CTI-Bench(CVSS) is scored using Mean Absolute Deviation (_lower is better_), CTI-ATE uses F1 score, and the others use accuracy. The aggregate score (_Agg._) is the sum of all benchmarks, with CTI-Bench(CVSS) negated.

References:

-  **CyberMetric**: [CyberMetric: A Benchmark Dataset based on Retrieval-Augmented...](https://arxiv.org/abs/2402.07688)
-  **CTI-Bench**: [CTIBench: A Benchmark for Evaluating LLMs in Cyber Threat Intelligence](https://arxiv.org/abs/2406.07599)
-  **SecEval**: [SecEval: A Comprehensive Benchmark for Evaluating Cybersecurity Knowledge of Foundation Models](https://xuanwuai.github.io/SecEval/)

## Training Datasets

#### Pre-training:

- **Primus-Seed-V2 (0.457B):** An enhanced version of [Primus-Seed](https://huggingface.co/datasets/trendmicro-ailab/Primus-Seed), enriched with blogs, news, books, websites, Wikipedia, MITRE and Trend Micro knowledge.  
- **Primus-FineWeb (2.57B):** Cybersecurity text filtered from FineWeb-edu-score-2. [Link](https://huggingface.co/datasets/trendmicro-ailab/Primus-FineWeb)  
- **Primus-Nemotron-CC (7.6B):** Cybersecurity text filtered from Nemotron-CC.

> **Note:** Datasets *Primus-Seed-V2* and *Primus-Nemotron-CC* are not yet open-sourced and are currently under discussion. Feel free to reach out if you're interested.
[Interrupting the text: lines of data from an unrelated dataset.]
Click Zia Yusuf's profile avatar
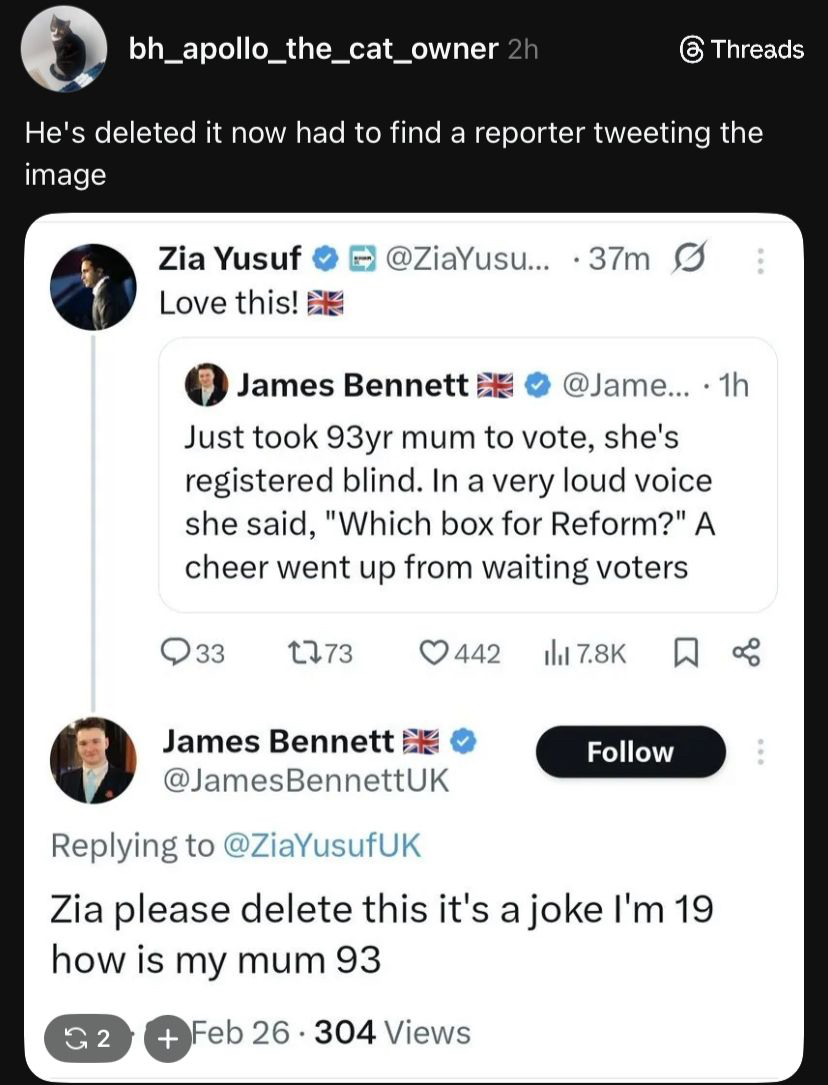The image size is (828, 1085). pos(92,287)
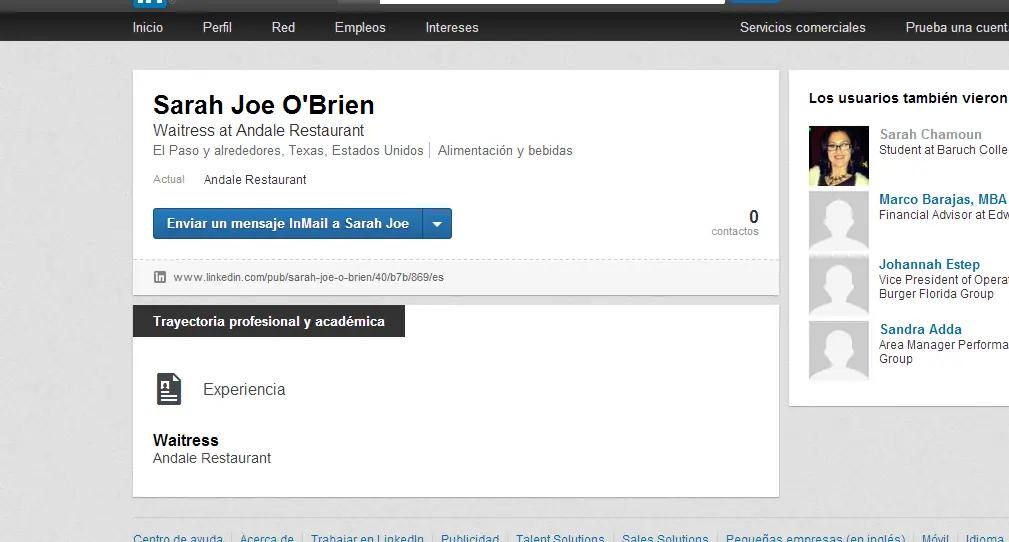Open the Intereses menu

pos(452,27)
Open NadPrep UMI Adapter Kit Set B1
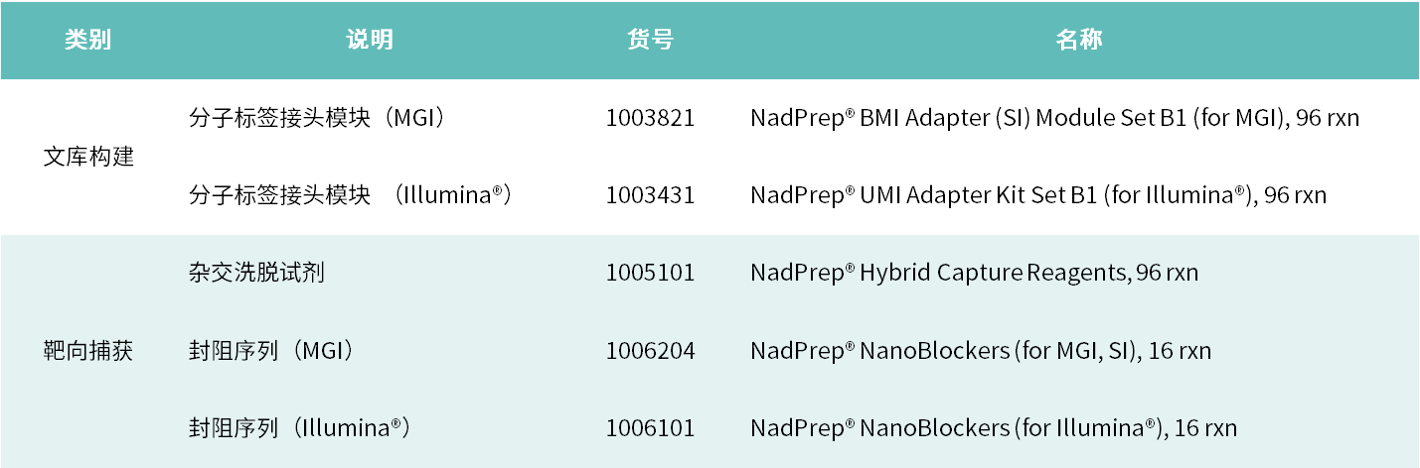The image size is (1420, 468). (x=1038, y=196)
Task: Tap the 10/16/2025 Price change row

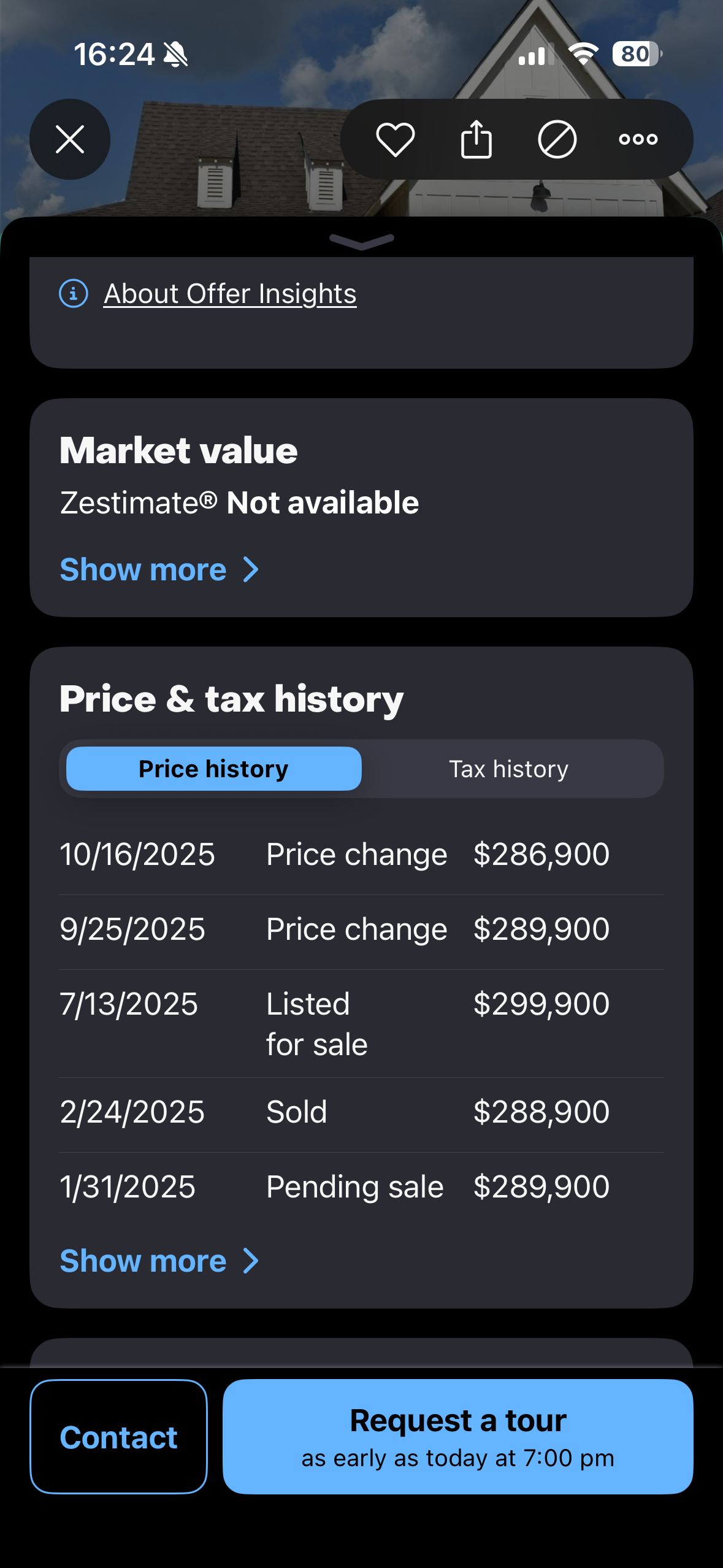Action: tap(361, 855)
> **Disclaimer:** No Trend Micro customer information is included.

## About _Primus_

_Primus_ is Trend Micro's pioneering family of lightweight, state-of-the-art open cybersecurity language models and datasets. Developed through our cutting-edge research initiatives and advanced technology, these resources share the innovative foundation that powers our enterprise-class [Trend Cybertron](https://newsroom.trendmicro.com/2025-02-25-Trend-Micro-Puts-Industry-Ahead-of-Cyberattacks-with-Industrys-First-Proactive-Cybersecurity-AI) solution. As an industry leader in cybersecurity, Trend Micro is proud to contribute these powerful, efficiency-optimized models and datasets to the community, while maintaining the excellence and reliability that define our global security standards.

## Acknowledgments

We would like to thank **NVIDIA** for generously providing computing resources (**Taipei-1**), which enabled the training and development of this model.

## License

This model is based on the MIT license, but you must also comply with the Llama 3.1 Community License Agreement.